Despite the rudimentary nature of Soutter's materials, Le Corbusier, captivated by his richly varied drawings and his broad culture, decided to support his cousin's work, giving him money and the necessary drawing materials, especially paper.

This was the beginning of a ten-year friendship, sustained by deep mutual respect and revealed by Le Corbusier's indirect influence on Soutter's later work. From 1930 to 1937 Soutter stopped using exercise books and, on separate sheets and in larger formats, reworked in more elaborate detail some of the themes previously worked on in the exercise books. This was the so-called "Mannerist" period of his work.

At the same time as the drawings on separate sheets collected by Le Corbusier, Soutter went on covering the pages of books with decorations, in particular Gustave Flaubert's Salammbô, François Mauriac's The Leper's Kiss and Rainer Maria Rilke's French Poems, as well as The Adventure of Thérèse Beauchamps by Francis de Miomandre, The Legend of the Glorious, Joyous and Heroic Adventures of Ulenspiegel and Lamme Goedzak in the Land of Flanders and Elsewhere by Charles De Coster and Journey through the Land of the Romanesque Sculptors by Alexis et Emmeline Forel.

At this period Soutter likewise added pen and Indian ink drawings, reminiscent of illuminations, to four of Le Corbusier's treatises given to him by their author: A House - a Palace, Crusade - or the Twilight of the Academies, The Decorative Art of Today and Modern Painting, the last of these co-authored by Le Corbusier and Amédée Ozenfant.These unique books, bringing together the thought of two great creators whose works were poles apart, are a decisive testimony to certain issues in 20th century artistic creation. Le Corbusier's acceptance of Soutter's request to have them bound in a leather cover is ample proof of the architect's commitment to the draughtsman's work.

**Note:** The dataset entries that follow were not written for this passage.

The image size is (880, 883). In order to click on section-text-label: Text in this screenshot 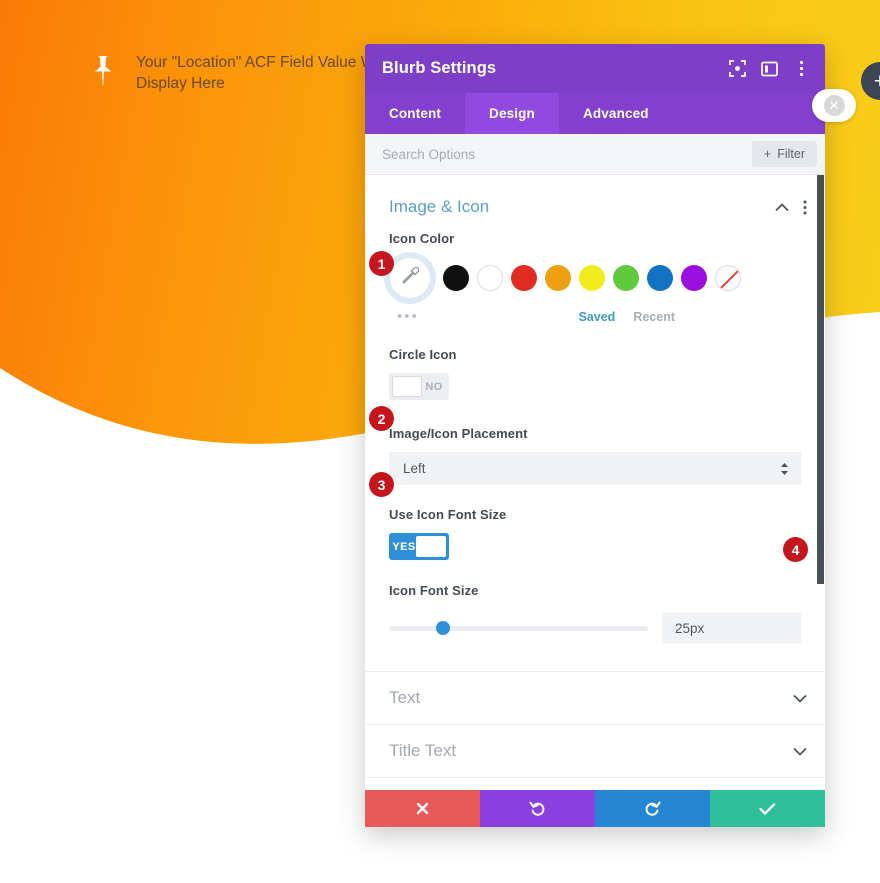, I will do `click(405, 698)`.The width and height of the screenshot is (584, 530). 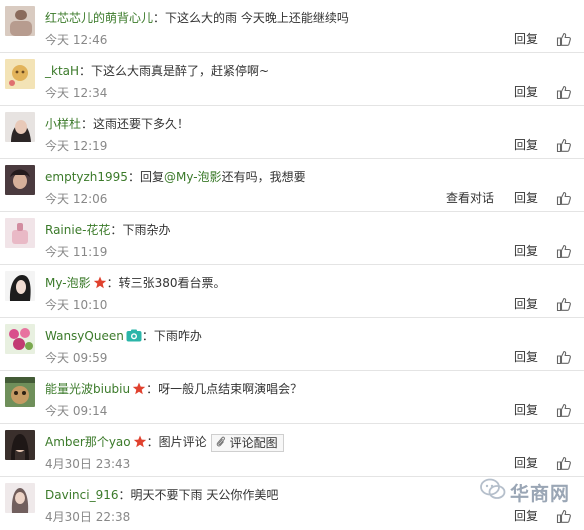 I want to click on comment-item: WansyQueen ：下雨咋办 今天 09:59 回复, so click(x=292, y=344).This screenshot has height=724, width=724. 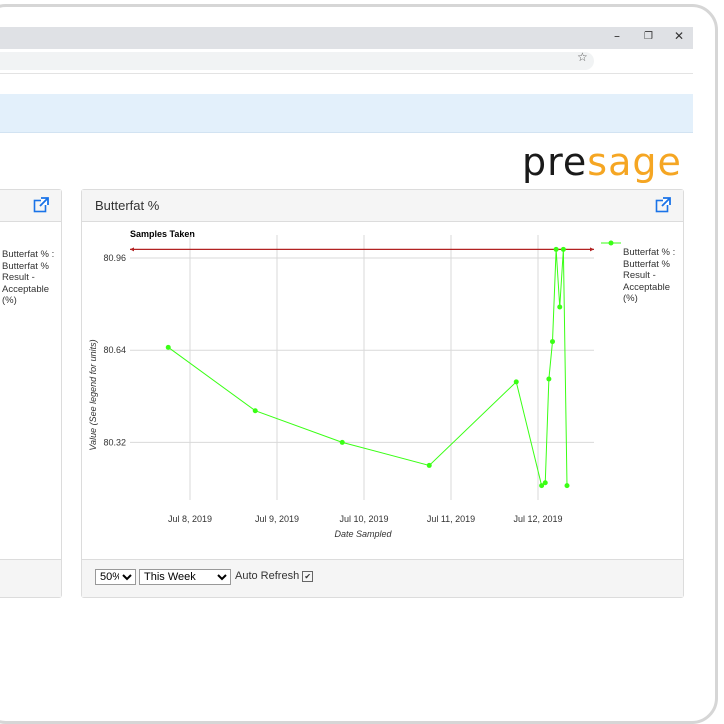 I want to click on y-axis-ticks: 80.32 80.64 80.96, so click(x=114, y=350).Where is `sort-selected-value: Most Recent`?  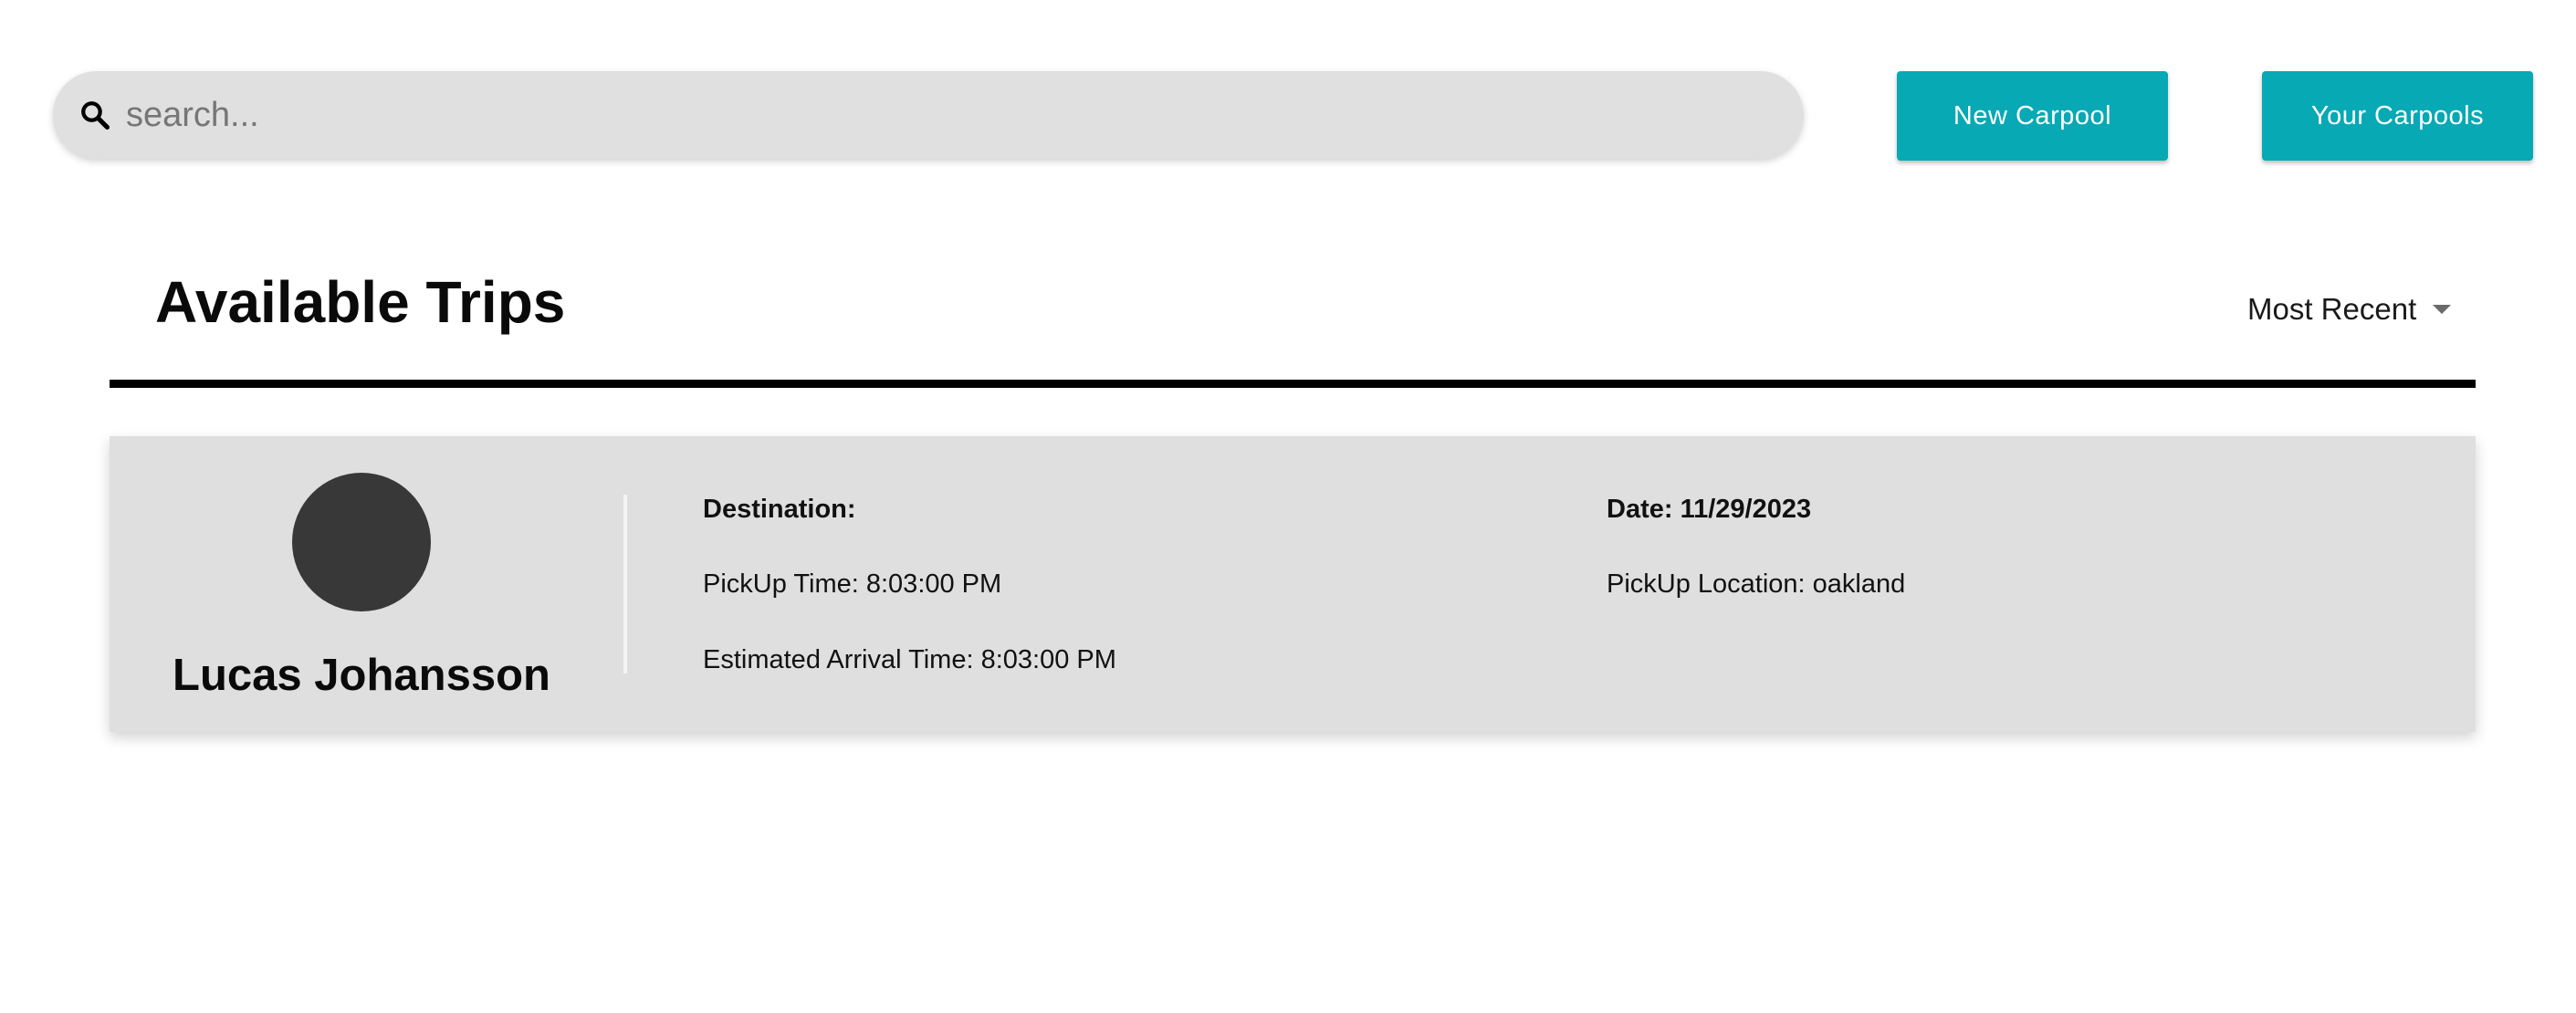 sort-selected-value: Most Recent is located at coordinates (2332, 309). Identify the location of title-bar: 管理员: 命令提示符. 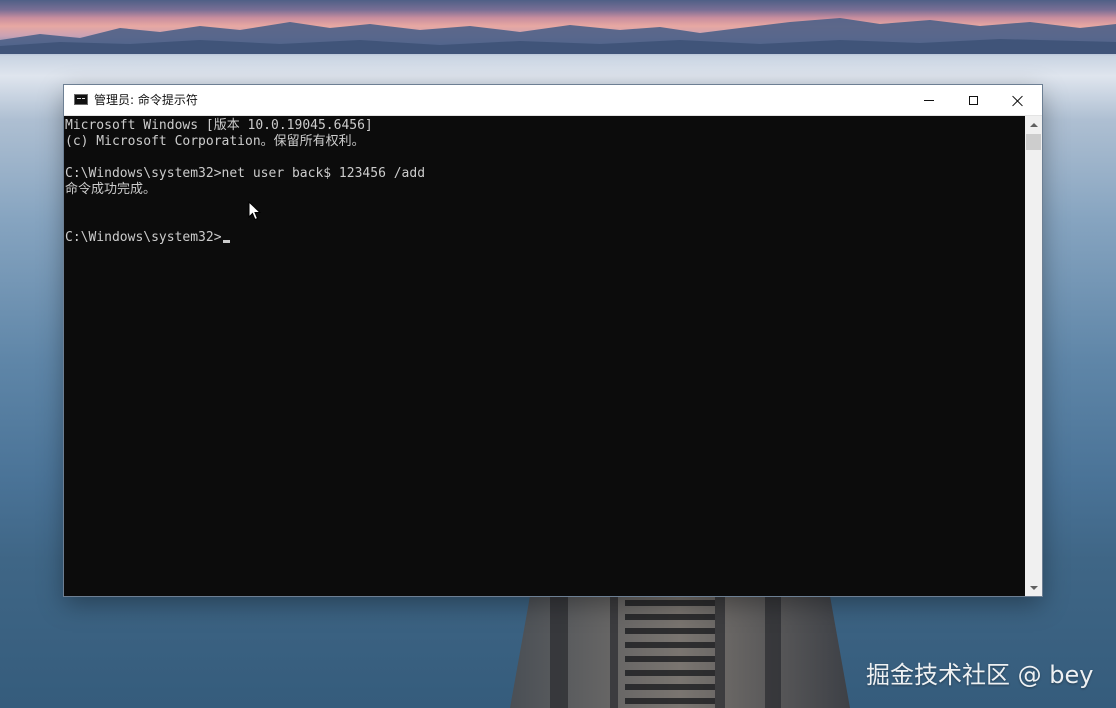
(553, 100). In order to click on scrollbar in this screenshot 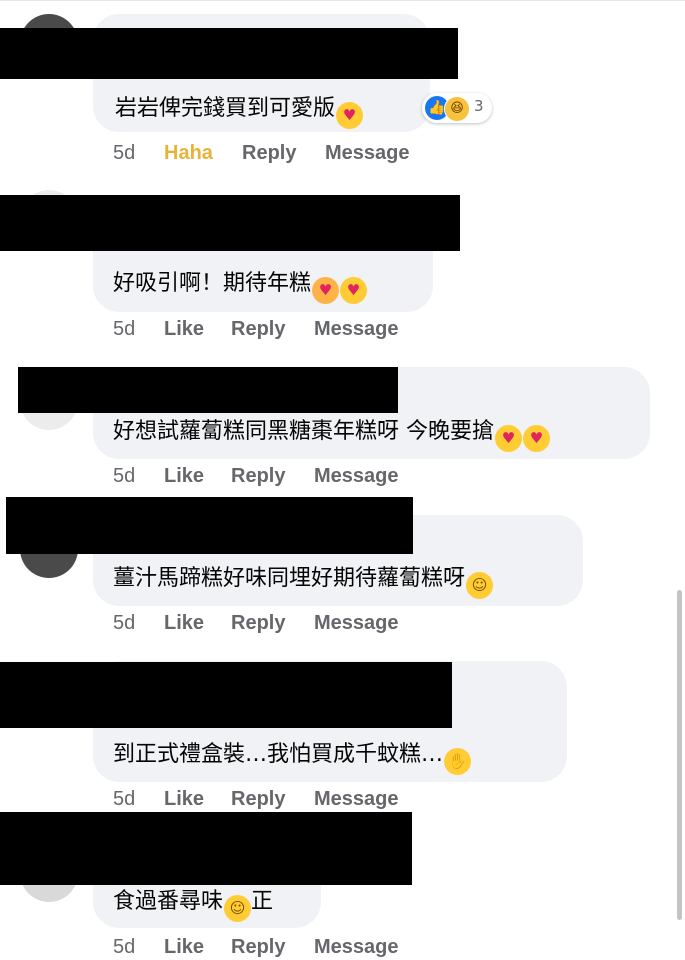, I will do `click(680, 755)`.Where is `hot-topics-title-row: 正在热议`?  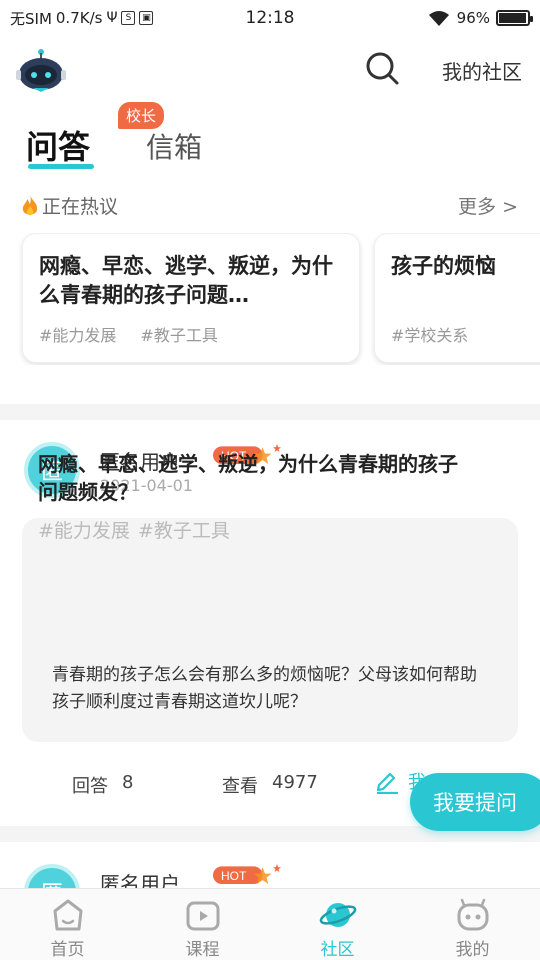
hot-topics-title-row: 正在热议 is located at coordinates (69, 206).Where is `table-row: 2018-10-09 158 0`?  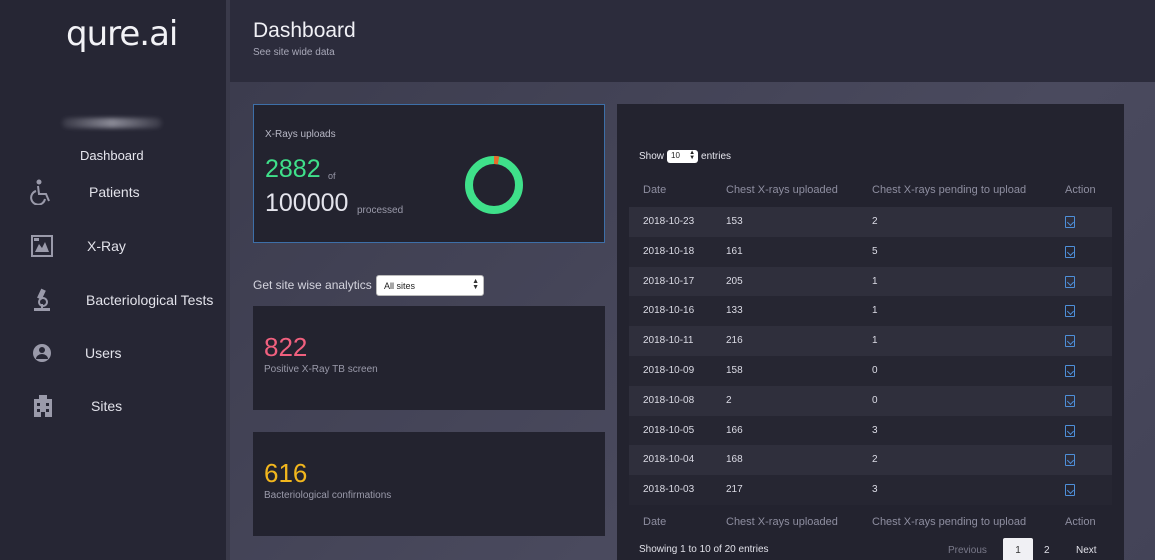 table-row: 2018-10-09 158 0 is located at coordinates (870, 370). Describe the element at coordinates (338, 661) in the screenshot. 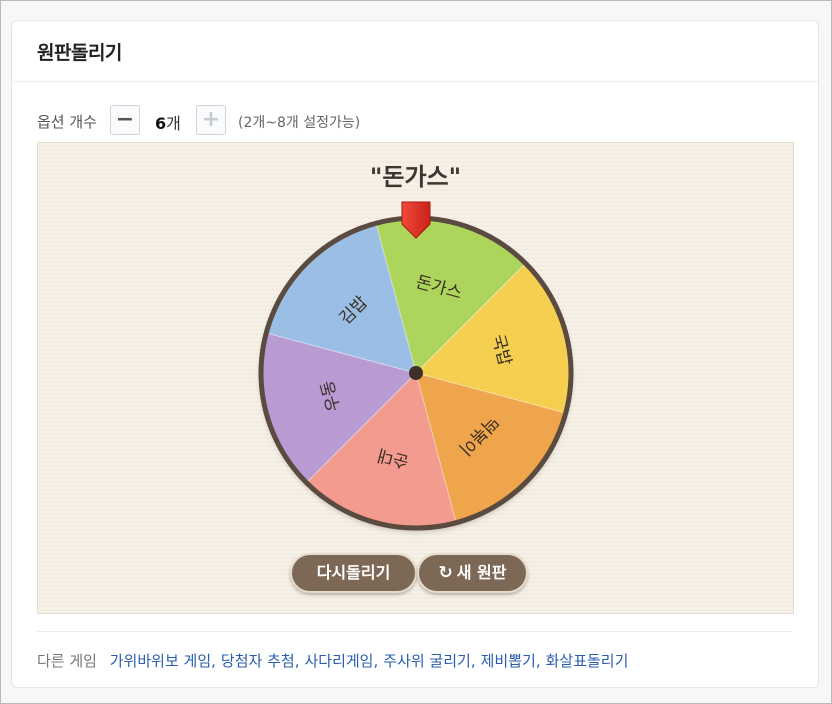

I see `other-game-link: 사다리게임` at that location.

The illustrations invade the margins and the spaces between the paragraphs, at times encroaching upon the text or upon certain photographs and giving the pages a unique visual rhythm.

As we read again through these pages completely renewed by Soutter's illustrations, possible new readings of the texts begin to appear and the two creators' antithetical visions come into perspective.

Le Corbusier bought from Soutter drawings from his exercise books and others from the so-called "Mannerist" period. Their technique makes use of both sketches and detailed work, particularly the nudes, the interpretations of Italian Renaissance masters, scenes of everyday life in the Old People's Home or in Ballaigues as well as ornamental scrolls using motifs taken from nature.

In 1936 Le Corbusier published an article in the review Le Minotaure, "Louis Soutter, l’inconnu de la soixantaine", together with a few of Soutter's "Mannerist" drawings. At the same time, Le Corbusier organized an exhibition of thirty or so of these drawings at the Wadsworth Atheneum, Hartford, in the United States, an exhibition Soutter was unable to attend.

The friendship between Le Corbusier and Louis Soutter came to an end when Soutter, suffering from osteoarthritis and eye trouble, gave up the style and themes of his drawing that had so attracted Le Corbusier and adopted the radically new technique of drawing with his fingers.The advent of the war making the long journey still more difficult, communication between the two finally ceased. In 1942, at the age of 71, Louis Soutter died alone at the Old People's Home in Ballaigues.